A simpler way of dealing with this preliminary preparation is to use the skrub
`Cleaner`. 

## Using the skrub `Cleaner`
The `Cleaner` is intended to be a first step in preparing tabular data for 
analysis or modeling, and can handle a variety of common data cleaning tasks
automatically. It is designed to work out-of-the-box with minimal configuration,
although it is also possible to customize its behavior if needed.


Given a dataframe, the `Cleaner` applies a sequence of transformers to each column:

Consider this example dataframe:

In [None]:
df = pd.DataFrame(
    {
        "numerical_1": [1, 2, 3, 4, 5],
        "numerical_2": [10.5, 20.3, None, 40.1, 50.2],
        "string_column": ["apple", "?", "banana", "cherry", "?"],
        "datetime_column": [
            "03 Jan 2020",
            "04 Jan 2020",
            "05 Jan 2020",
            "06 Jan 2020",
            "07 Jan 2020",
        ],
        "all_none": [None, None, None, None, None],
    }
)
df

This dataframe has mixed type columns, with some of the missing values denoted
as `None` and some `"?"`. The datetime column has a non-standard format and has
been parsed as a string column.
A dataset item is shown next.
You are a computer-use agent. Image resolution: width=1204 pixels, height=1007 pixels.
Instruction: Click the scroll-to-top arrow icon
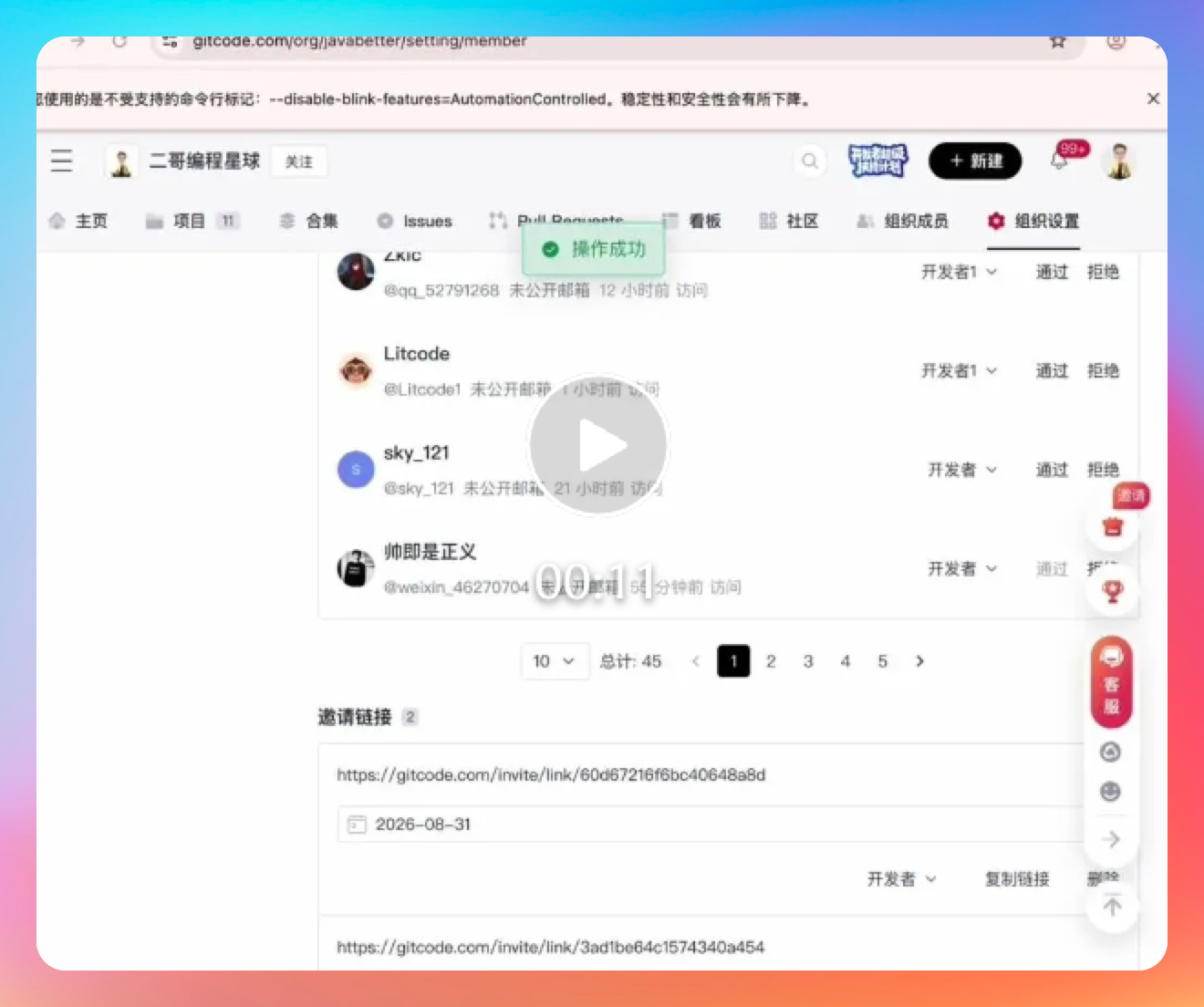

Finally, one of the columns is completely empty. 

In [None]:
df.info()

By default, the `Cleaner` applies various transformations that can sanitize many
common use cases:

In [None]:
from skrub import Cleaner
df_clean = Cleaner().fit_transform(df)
df_clean

We can see that the cleaned version of the dataframe is now marking missing values
correctly, and that the datetime column has been parsed accordingly:

In [None]:
df_clean.info()

### Cleaning steps performed by the `Cleaner` 
In more detail, the `Cleaner` executes the following steps in order: 

1. It replaces common strings used to represent missing values (e.g., `NULL`, `?`)
with NA markers. 
2. It uses the `DropUninformative` transformer to decide whether a column is 
"uninformative", that is, it is not likely to bring information useful to train
a ML model. For example, empty columns are uninformative. 
3. It tries to parse datetime columns using common formats, or a user-provided
`datetime_format`. 
4. It processes categorical columns to ensure consistent typing depending on the 
dataframe library in use. 
5. It converts columns to string, unless they have a data type that carries more 
information, such as numerical, datetime, and categorial columns.
6. Finally, it can convert numerical columns to `np.float32` dtype. This ensures 
a consistent representation of numbers and missing values, and helps reducing 
the memory footprint. 

We can look back at the "wine" dataframe and clean it with a suitably configured
`Cleaner`:


In [None]:
cleaner = Cleaner(drop_null_fraction=0.3, numeric_dtype="float32")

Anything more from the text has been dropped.